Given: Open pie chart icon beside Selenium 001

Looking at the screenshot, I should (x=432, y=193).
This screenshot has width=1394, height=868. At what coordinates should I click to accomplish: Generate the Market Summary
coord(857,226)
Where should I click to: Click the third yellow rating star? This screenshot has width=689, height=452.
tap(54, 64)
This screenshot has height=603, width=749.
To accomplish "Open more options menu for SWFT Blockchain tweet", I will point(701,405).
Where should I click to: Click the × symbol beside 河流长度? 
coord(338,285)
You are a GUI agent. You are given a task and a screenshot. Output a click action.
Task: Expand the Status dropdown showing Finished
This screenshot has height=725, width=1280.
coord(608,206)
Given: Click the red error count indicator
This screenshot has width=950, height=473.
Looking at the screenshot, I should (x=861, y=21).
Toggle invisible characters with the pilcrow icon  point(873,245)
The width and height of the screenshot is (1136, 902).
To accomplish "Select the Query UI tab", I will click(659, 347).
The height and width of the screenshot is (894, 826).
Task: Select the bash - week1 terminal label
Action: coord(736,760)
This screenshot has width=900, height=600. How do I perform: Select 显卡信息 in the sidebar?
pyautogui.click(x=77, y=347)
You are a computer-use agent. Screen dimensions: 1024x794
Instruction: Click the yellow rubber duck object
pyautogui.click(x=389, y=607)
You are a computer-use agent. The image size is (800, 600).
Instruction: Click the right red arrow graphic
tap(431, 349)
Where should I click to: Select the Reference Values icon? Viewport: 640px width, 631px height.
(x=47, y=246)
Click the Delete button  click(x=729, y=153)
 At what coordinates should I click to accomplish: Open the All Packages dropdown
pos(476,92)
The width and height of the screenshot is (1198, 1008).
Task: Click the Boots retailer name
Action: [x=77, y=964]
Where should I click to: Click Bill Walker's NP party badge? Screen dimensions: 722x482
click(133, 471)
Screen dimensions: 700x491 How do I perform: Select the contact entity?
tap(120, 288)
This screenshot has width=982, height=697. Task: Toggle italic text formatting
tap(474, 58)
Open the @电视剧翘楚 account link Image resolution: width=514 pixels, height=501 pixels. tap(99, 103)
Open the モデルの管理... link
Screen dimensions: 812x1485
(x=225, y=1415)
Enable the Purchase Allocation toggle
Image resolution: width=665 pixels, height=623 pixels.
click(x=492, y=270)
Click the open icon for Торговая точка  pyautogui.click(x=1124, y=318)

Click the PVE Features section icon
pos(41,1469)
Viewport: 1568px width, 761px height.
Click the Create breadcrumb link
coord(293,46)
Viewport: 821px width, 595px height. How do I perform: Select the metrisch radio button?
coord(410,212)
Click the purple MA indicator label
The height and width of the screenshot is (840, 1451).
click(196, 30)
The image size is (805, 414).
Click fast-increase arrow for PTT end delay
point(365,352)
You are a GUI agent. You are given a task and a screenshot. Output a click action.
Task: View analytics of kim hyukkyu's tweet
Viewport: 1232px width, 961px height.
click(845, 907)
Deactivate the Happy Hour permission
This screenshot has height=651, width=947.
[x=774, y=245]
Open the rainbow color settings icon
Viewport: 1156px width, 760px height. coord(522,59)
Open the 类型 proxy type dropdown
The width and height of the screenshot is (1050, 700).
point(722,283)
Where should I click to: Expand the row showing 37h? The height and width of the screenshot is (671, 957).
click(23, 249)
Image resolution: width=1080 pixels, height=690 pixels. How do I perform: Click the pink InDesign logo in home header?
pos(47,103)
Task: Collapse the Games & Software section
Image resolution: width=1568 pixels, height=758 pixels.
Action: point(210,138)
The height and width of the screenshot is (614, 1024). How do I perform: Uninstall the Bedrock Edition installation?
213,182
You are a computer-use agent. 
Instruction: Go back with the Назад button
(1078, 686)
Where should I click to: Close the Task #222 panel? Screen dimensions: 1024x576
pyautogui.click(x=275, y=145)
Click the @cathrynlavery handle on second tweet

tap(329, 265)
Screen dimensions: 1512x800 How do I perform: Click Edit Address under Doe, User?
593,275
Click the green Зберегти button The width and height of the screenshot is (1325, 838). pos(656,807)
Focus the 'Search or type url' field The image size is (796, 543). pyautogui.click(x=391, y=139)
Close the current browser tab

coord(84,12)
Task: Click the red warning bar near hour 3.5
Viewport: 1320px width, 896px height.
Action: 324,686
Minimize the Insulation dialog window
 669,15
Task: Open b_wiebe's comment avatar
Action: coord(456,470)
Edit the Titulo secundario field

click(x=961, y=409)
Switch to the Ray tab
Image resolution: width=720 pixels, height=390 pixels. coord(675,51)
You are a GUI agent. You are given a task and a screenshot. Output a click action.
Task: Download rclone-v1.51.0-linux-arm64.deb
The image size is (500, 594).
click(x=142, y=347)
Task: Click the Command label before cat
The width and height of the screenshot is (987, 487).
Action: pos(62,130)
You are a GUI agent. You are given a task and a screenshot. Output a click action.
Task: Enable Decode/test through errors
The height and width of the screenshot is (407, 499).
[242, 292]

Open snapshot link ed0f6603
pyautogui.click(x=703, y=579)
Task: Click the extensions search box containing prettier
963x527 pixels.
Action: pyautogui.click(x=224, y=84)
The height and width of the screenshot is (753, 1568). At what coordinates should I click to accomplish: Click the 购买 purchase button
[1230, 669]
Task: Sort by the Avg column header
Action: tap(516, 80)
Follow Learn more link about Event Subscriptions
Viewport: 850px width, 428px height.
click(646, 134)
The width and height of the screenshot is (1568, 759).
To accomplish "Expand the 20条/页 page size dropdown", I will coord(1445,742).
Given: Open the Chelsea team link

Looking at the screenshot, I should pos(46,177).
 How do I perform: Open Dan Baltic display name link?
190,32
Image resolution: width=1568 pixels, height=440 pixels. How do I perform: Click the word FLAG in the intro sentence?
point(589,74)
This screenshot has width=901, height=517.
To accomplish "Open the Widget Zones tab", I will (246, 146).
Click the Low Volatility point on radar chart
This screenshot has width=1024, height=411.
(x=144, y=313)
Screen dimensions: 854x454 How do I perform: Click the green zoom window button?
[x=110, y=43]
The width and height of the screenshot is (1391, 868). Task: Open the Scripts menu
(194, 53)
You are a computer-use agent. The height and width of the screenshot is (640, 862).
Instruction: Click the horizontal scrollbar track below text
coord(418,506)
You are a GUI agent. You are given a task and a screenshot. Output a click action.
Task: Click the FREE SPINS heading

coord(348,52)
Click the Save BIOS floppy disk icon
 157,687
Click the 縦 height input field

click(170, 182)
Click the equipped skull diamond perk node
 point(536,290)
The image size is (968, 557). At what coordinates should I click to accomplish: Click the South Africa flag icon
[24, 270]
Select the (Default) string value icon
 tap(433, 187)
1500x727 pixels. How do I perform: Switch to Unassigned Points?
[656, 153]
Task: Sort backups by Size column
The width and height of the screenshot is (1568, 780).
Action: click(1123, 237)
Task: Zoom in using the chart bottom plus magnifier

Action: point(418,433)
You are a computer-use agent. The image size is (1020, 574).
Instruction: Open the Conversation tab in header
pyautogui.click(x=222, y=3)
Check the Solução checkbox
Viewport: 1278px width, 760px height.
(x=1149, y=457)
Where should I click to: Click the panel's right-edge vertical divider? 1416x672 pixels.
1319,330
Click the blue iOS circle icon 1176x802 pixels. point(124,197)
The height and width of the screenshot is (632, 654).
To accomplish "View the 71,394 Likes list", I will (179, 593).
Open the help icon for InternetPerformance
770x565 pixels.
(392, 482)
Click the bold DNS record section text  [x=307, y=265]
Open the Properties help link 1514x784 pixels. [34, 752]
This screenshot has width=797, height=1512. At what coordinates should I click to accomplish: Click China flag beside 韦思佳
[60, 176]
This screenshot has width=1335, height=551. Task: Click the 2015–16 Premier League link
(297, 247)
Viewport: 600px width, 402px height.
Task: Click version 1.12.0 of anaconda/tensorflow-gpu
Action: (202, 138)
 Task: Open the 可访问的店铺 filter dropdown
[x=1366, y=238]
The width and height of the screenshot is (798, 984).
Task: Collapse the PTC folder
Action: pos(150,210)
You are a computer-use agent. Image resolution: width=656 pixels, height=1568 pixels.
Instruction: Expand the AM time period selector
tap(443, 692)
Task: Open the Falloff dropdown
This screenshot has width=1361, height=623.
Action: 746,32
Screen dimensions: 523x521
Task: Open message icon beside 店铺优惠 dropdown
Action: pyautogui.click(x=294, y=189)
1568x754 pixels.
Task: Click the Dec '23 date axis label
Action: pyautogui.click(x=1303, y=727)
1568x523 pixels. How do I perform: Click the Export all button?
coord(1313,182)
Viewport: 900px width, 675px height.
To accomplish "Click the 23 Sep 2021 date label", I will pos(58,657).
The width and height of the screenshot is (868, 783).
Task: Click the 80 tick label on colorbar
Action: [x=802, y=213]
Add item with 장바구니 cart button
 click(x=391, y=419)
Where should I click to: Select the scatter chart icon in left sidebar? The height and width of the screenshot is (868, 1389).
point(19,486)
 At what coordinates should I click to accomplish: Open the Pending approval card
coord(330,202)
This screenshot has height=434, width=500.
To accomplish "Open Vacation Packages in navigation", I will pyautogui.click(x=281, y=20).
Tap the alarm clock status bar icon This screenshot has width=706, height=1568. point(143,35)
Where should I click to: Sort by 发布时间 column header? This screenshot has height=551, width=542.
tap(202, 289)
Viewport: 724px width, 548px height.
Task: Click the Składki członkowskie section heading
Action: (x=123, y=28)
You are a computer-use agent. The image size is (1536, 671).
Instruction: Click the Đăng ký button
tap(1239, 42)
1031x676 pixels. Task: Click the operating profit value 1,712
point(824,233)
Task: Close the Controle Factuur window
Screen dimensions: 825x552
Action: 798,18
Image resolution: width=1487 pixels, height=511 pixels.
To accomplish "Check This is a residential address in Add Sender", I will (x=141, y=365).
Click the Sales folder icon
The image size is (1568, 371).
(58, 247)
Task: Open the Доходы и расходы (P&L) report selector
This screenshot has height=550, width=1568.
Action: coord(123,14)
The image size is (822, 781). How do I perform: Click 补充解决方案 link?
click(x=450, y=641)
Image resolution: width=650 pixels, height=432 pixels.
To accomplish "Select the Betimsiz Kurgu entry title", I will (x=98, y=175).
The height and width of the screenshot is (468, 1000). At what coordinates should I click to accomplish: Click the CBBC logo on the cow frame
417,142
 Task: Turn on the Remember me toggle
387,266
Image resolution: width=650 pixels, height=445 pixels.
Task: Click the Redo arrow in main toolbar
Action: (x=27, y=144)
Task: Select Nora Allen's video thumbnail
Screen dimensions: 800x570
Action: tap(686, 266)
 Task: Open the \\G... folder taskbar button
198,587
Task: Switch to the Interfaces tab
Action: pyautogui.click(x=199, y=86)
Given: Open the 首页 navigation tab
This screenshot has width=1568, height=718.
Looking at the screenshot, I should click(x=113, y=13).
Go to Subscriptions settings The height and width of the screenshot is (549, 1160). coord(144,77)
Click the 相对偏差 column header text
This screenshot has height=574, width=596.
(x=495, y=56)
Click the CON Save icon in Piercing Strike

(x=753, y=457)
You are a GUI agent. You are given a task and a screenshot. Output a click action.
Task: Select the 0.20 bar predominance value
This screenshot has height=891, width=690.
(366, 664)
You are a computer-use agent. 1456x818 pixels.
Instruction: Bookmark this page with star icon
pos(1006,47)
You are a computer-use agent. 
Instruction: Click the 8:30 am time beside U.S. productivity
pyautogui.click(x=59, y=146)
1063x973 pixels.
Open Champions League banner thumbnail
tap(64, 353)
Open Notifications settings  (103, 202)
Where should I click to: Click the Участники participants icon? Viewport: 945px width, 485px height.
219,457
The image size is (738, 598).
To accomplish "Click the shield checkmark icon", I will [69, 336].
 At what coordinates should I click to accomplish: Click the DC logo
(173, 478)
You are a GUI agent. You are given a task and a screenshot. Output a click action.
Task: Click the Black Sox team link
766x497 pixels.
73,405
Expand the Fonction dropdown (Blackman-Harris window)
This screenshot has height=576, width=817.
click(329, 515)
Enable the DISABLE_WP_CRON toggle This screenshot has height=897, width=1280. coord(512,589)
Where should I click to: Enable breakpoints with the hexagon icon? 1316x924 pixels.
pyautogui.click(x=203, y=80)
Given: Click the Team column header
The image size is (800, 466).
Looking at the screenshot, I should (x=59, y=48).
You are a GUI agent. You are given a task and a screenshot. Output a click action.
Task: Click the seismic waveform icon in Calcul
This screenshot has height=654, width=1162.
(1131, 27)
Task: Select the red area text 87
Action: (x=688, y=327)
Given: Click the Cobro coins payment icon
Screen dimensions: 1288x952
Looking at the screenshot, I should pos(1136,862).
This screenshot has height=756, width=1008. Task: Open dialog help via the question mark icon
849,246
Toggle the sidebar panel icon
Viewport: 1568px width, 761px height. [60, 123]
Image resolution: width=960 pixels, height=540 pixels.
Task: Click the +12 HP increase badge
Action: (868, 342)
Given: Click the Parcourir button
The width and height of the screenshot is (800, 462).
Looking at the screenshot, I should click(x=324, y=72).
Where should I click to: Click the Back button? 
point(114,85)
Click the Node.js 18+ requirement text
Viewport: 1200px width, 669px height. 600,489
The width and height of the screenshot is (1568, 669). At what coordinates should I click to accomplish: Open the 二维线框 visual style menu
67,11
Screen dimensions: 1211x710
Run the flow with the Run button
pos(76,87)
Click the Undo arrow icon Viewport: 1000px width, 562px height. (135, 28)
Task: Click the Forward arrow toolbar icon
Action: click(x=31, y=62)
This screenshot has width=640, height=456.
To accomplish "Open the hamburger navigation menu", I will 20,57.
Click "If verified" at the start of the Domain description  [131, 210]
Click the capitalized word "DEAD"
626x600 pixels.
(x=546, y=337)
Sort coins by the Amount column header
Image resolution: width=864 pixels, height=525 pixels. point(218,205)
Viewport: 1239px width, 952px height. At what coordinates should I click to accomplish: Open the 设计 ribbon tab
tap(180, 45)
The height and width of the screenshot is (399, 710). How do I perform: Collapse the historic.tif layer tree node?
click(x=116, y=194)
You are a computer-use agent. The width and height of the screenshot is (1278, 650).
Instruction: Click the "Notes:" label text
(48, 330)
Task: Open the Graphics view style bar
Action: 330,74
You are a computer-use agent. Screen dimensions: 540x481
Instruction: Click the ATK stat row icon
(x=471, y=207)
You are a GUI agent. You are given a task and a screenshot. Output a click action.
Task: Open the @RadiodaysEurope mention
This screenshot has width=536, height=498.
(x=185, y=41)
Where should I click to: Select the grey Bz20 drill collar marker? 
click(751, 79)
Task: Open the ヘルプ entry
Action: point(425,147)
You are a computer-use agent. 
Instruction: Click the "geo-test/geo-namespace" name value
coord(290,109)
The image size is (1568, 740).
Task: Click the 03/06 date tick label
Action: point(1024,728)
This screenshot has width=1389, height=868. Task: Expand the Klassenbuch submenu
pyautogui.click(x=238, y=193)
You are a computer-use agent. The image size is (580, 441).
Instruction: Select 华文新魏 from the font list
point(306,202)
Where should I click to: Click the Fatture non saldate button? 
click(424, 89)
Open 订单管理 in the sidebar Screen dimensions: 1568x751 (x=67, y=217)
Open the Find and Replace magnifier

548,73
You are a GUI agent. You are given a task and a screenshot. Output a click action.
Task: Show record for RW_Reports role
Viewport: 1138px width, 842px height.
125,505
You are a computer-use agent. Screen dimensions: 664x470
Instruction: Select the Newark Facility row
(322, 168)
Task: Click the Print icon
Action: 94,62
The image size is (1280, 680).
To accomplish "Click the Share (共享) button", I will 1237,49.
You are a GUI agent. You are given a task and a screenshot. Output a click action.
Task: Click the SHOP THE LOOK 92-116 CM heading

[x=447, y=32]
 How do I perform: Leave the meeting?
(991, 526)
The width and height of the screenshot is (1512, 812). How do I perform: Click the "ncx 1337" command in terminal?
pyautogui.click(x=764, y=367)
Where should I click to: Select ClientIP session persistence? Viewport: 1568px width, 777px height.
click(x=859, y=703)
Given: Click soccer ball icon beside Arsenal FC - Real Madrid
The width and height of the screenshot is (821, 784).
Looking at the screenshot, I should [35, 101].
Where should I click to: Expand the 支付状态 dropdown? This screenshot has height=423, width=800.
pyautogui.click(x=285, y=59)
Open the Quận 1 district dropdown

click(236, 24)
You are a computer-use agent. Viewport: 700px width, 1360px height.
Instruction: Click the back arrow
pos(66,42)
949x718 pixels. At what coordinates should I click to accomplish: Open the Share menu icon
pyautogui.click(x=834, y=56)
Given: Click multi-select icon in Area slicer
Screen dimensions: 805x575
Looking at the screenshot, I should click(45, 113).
######
**Exercise description**
Search the listing for the string "record". Copy each line where it is found.

**Result**
Click the bold DNS record section text  [x=307, y=265]
Task: Show record for RW_Reports role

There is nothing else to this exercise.